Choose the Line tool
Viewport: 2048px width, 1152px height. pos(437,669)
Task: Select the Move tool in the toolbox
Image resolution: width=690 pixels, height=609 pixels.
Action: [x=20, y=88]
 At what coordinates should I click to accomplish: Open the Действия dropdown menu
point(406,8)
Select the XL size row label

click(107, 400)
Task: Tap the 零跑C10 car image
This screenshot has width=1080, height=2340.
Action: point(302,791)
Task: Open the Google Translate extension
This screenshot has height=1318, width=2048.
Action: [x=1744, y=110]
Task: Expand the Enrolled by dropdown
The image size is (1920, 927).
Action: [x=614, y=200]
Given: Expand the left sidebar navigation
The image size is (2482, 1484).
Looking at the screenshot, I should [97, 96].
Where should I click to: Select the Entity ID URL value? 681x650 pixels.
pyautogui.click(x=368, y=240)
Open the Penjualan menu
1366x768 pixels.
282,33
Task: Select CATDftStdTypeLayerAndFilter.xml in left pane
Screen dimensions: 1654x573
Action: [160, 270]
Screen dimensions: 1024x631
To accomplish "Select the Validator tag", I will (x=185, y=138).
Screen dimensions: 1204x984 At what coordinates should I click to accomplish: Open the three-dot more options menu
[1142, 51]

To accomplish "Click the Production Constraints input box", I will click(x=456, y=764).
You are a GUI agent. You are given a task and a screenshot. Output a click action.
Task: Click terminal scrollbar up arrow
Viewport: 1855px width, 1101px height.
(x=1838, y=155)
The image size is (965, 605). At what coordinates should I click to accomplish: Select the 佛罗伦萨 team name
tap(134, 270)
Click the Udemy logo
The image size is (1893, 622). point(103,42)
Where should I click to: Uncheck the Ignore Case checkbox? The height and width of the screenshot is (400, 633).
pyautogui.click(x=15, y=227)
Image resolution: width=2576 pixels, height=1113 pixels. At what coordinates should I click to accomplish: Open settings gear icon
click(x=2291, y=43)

*-*-*

EXERCISE TASK
Recast every line of the listing above as a Markdown table with the columns "Row" and "Line". Number the rows in order and leave out blank lines.

TASK RESPONSE
| Row | Line |
|---|---|
| 1 | Choose the Line tool |
| 2 | Viewport: 2048px width, 1152px height. pos(437,669) |
| 3 | Task: Select the Move tool in the toolbox |
| 4 | Image resolution: width=690 pixels, height=609 pixels. |
| 5 | Action: [x=20, y=88] |
| 6 |  At what coordinates should I click to accomplish: Open the Действия dropdown menu |
| 7 | point(406,8) |
| 8 | Select the XL size row label |
| 9 | click(107, 400) |
| 10 | Task: Tap the 零跑C10 car image |
| 11 | This screenshot has width=1080, height=2340. |
| 12 | Action: point(302,791) |
| 13 | Task: Open the Google Translate extension |
| 14 | This screenshot has height=1318, width=2048. |
| 15 | Action: [x=1744, y=110] |
| 16 | Task: Expand the Enrolled by dropdown |
| 17 | The image size is (1920, 927). |
| 18 | Action: [x=614, y=200] |
| 19 | Given: Expand the left sidebar navigation |
| 20 | The image size is (2482, 1484). |
| 21 | Looking at the screenshot, I should [97, 96]. |
| 22 | Where should I click to: Select the Entity ID URL value? 681x650 pixels. |
| 23 | pyautogui.click(x=368, y=240) |
| 24 | Open the Penjualan menu |
| 25 | 1366x768 pixels. |
| 26 | 282,33 |
| 27 | Task: Select CATDftStdTypeLayerAndFilter.xml in left pane |
| 28 | Screen dimensions: 1654x573 |
| 29 | Action: [160, 270] |
| 30 | Screen dimensions: 1024x631 |
| 31 | To accomplish "Select the Validator tag", I will (x=185, y=138). |
| 32 | Screen dimensions: 1204x984 At what coordinates should I click to accomplish: Open the three-dot more options menu |
| 33 | [1142, 51] |
| 34 | To accomplish "Click the Production Constraints input box", I will click(x=456, y=764). |
| 35 | You are a GUI agent. You are given a task and a screenshot. Output a click action. |
| 36 | Task: Click terminal scrollbar up arrow |
| 37 | Viewport: 1855px width, 1101px height. |
| 38 | (x=1838, y=155) |
| 39 | The image size is (965, 605). At what coordinates should I click to accomplish: Select the 佛罗伦萨 team name |
| 40 | tap(134, 270) |
| 41 | Click the Udemy logo |
| 42 | The image size is (1893, 622). point(103,42) |
| 43 | Where should I click to: Uncheck the Ignore Case checkbox? The height and width of the screenshot is (400, 633). |
| 44 | pyautogui.click(x=15, y=227) |
| 45 | Image resolution: width=2576 pixels, height=1113 pixels. At what coordinates should I click to accomplish: Open settings gear icon |
| 46 | click(x=2291, y=43) |